What you are asked to do
Transcribe all of the following data line for line, changing nothing.

Word and element pointing entries:
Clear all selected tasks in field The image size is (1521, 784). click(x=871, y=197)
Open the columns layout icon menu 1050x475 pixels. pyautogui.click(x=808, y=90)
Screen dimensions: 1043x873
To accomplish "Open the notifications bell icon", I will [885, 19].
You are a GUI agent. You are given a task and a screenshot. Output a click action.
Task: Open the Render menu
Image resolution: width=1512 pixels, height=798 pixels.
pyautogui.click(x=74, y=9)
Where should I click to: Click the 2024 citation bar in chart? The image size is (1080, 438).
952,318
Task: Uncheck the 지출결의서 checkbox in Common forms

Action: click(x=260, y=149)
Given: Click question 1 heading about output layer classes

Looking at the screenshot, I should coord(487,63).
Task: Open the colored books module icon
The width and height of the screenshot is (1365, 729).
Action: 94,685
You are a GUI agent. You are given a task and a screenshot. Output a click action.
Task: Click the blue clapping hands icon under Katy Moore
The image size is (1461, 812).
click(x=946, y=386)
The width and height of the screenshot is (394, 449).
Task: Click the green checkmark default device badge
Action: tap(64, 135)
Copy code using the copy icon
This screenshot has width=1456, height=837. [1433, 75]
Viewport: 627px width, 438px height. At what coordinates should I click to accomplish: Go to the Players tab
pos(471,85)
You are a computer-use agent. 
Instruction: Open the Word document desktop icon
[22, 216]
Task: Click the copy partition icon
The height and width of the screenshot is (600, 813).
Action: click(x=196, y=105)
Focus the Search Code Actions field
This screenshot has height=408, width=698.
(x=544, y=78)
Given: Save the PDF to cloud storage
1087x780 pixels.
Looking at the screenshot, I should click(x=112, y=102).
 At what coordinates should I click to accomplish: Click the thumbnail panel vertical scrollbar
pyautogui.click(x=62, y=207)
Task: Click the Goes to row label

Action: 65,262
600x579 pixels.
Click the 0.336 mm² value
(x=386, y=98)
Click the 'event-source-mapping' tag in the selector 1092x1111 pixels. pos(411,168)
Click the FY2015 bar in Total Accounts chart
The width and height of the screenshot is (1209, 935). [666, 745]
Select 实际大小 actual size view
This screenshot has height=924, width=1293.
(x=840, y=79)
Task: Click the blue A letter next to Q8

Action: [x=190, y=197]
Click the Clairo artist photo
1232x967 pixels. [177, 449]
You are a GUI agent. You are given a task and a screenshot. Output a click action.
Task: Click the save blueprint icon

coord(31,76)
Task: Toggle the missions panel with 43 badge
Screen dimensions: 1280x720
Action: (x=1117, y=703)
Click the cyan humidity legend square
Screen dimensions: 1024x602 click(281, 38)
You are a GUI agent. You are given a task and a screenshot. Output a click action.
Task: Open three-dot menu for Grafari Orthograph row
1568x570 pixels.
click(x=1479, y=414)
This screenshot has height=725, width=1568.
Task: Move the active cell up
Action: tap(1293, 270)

Task answer
Clear all selected tasks in field The image size is (1521, 784). click(x=871, y=197)
Open the columns layout icon menu 1050x475 pixels. pyautogui.click(x=808, y=90)
Screen dimensions: 1043x873
To accomplish "Open the notifications bell icon", I will [885, 19].
You are a GUI agent. You are given a task and a screenshot. Output a click action.
Task: Open the Render menu
Image resolution: width=1512 pixels, height=798 pixels.
pyautogui.click(x=74, y=9)
Where should I click to: Click the 2024 citation bar in chart? The image size is (1080, 438).
952,318
Task: Uncheck the 지출결의서 checkbox in Common forms

Action: click(x=260, y=149)
Given: Click question 1 heading about output layer classes

Looking at the screenshot, I should coord(487,63).
Task: Open the colored books module icon
The width and height of the screenshot is (1365, 729).
Action: 94,685
You are a GUI agent. You are given a task and a screenshot. Output a click action.
Task: Click the blue clapping hands icon under Katy Moore
The image size is (1461, 812).
click(x=946, y=386)
The width and height of the screenshot is (394, 449).
Task: Click the green checkmark default device badge
Action: tap(64, 135)
Copy code using the copy icon
This screenshot has width=1456, height=837. [1433, 75]
Viewport: 627px width, 438px height. At what coordinates should I click to accomplish: Go to the Players tab
pos(471,85)
You are a computer-use agent. 
Instruction: Open the Word document desktop icon
[22, 216]
Task: Click the copy partition icon
The height and width of the screenshot is (600, 813).
Action: click(x=196, y=105)
Focus the Search Code Actions field
This screenshot has height=408, width=698.
(x=544, y=78)
Given: Save the PDF to cloud storage
1087x780 pixels.
Looking at the screenshot, I should click(x=112, y=102).
 At what coordinates should I click to accomplish: Click the thumbnail panel vertical scrollbar
pyautogui.click(x=62, y=207)
Task: Click the Goes to row label

Action: 65,262
600x579 pixels.
Click the 0.336 mm² value
(x=386, y=98)
Click the 'event-source-mapping' tag in the selector 1092x1111 pixels. pos(411,168)
Click the FY2015 bar in Total Accounts chart
The width and height of the screenshot is (1209, 935). [666, 745]
Select 实际大小 actual size view
This screenshot has height=924, width=1293.
(x=840, y=79)
Task: Click the blue A letter next to Q8

Action: [x=190, y=197]
Click the Clairo artist photo
1232x967 pixels. [177, 449]
You are a GUI agent. You are given a task and a screenshot. Output a click action.
Task: Click the save blueprint icon

coord(31,76)
Task: Toggle the missions panel with 43 badge
Screen dimensions: 1280x720
Action: (x=1117, y=703)
Click the cyan humidity legend square
Screen dimensions: 1024x602 click(281, 38)
You are a GUI agent. You are given a task and a screenshot. Output a click action.
Task: Open three-dot menu for Grafari Orthograph row
1568x570 pixels.
click(x=1479, y=414)
This screenshot has height=725, width=1568.
Task: Move the active cell up
Action: tap(1293, 270)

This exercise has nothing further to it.